WHAT IS REQUIRED:
What this exercise calls for is an exact copy of the data.

═════ RECORDS PROVIDED ═════

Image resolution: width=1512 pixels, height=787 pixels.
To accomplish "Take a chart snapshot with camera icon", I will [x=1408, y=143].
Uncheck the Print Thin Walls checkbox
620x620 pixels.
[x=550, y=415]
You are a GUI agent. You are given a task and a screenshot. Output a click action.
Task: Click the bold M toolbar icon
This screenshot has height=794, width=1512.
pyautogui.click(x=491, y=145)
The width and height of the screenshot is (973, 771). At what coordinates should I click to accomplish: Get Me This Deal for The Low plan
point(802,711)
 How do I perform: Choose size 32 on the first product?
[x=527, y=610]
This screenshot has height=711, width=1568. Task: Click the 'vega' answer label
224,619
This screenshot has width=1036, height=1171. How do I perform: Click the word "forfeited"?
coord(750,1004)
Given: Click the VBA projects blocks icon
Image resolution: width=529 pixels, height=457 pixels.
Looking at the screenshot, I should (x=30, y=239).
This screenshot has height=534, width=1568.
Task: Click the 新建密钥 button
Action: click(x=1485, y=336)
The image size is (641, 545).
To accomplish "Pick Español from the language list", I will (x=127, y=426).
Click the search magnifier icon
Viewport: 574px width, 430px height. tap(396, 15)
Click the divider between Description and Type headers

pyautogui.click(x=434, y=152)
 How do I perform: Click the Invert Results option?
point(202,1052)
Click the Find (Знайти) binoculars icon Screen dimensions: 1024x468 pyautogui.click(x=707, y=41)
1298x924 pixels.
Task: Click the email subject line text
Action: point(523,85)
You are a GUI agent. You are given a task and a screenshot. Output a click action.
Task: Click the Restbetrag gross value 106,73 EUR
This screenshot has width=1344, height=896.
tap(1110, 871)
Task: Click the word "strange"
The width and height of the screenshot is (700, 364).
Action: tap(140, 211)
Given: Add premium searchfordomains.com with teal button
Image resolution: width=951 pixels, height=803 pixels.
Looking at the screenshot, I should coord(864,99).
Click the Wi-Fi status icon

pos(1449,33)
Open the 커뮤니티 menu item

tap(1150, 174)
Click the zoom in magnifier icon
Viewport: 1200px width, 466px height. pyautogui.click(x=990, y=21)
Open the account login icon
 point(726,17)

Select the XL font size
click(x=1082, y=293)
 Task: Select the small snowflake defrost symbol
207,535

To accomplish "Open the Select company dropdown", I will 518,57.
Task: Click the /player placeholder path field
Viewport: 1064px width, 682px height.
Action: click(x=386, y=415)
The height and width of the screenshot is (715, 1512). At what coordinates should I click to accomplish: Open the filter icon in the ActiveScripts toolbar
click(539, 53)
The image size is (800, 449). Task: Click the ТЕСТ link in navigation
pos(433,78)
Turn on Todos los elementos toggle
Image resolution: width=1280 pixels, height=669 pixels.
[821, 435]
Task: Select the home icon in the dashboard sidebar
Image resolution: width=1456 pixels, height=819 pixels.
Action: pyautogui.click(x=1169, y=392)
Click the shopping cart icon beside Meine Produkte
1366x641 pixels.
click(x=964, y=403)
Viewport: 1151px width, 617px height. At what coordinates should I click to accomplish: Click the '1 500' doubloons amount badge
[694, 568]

═════

RESULT FOR THIS EXERCISE:
Image resolution: width=1512 pixels, height=787 pixels.
To accomplish "Take a chart snapshot with camera icon", I will [x=1408, y=143].
Uncheck the Print Thin Walls checkbox
620x620 pixels.
[x=550, y=415]
You are a GUI agent. You are given a task and a screenshot. Output a click action.
Task: Click the bold M toolbar icon
This screenshot has height=794, width=1512.
pyautogui.click(x=491, y=145)
The width and height of the screenshot is (973, 771). At what coordinates should I click to accomplish: Get Me This Deal for The Low plan
point(802,711)
 How do I perform: Choose size 32 on the first product?
[x=527, y=610]
This screenshot has height=711, width=1568. Task: Click the 'vega' answer label
224,619
This screenshot has width=1036, height=1171. How do I perform: Click the word "forfeited"?
coord(750,1004)
Given: Click the VBA projects blocks icon
Image resolution: width=529 pixels, height=457 pixels.
Looking at the screenshot, I should (x=30, y=239).
This screenshot has height=534, width=1568.
Task: Click the 新建密钥 button
Action: click(x=1485, y=336)
The image size is (641, 545).
To accomplish "Pick Español from the language list", I will (x=127, y=426).
Click the search magnifier icon
Viewport: 574px width, 430px height. tap(396, 15)
Click the divider between Description and Type headers

pyautogui.click(x=434, y=152)
 How do I perform: Click the Invert Results option?
point(202,1052)
Click the Find (Знайти) binoculars icon Screen dimensions: 1024x468 pyautogui.click(x=707, y=41)
1298x924 pixels.
Task: Click the email subject line text
Action: point(523,85)
You are a GUI agent. You are given a task and a screenshot. Output a click action.
Task: Click the Restbetrag gross value 106,73 EUR
This screenshot has width=1344, height=896.
tap(1110, 871)
Task: Click the word "strange"
The width and height of the screenshot is (700, 364).
Action: tap(140, 211)
Given: Add premium searchfordomains.com with teal button
Image resolution: width=951 pixels, height=803 pixels.
Looking at the screenshot, I should coord(864,99).
Click the Wi-Fi status icon

pos(1449,33)
Open the 커뮤니티 menu item

tap(1150, 174)
Click the zoom in magnifier icon
Viewport: 1200px width, 466px height. pyautogui.click(x=990, y=21)
Open the account login icon
 point(726,17)

Select the XL font size
click(x=1082, y=293)
 Task: Select the small snowflake defrost symbol
207,535

To accomplish "Open the Select company dropdown", I will 518,57.
Task: Click the /player placeholder path field
Viewport: 1064px width, 682px height.
Action: click(x=386, y=415)
The height and width of the screenshot is (715, 1512). At what coordinates should I click to accomplish: Open the filter icon in the ActiveScripts toolbar
click(539, 53)
The image size is (800, 449). Task: Click the ТЕСТ link in navigation
pos(433,78)
Turn on Todos los elementos toggle
Image resolution: width=1280 pixels, height=669 pixels.
[821, 435]
Task: Select the home icon in the dashboard sidebar
Image resolution: width=1456 pixels, height=819 pixels.
Action: pyautogui.click(x=1169, y=392)
Click the shopping cart icon beside Meine Produkte
1366x641 pixels.
click(x=964, y=403)
Viewport: 1151px width, 617px height. At what coordinates should I click to accomplish: Click the '1 500' doubloons amount badge
[694, 568]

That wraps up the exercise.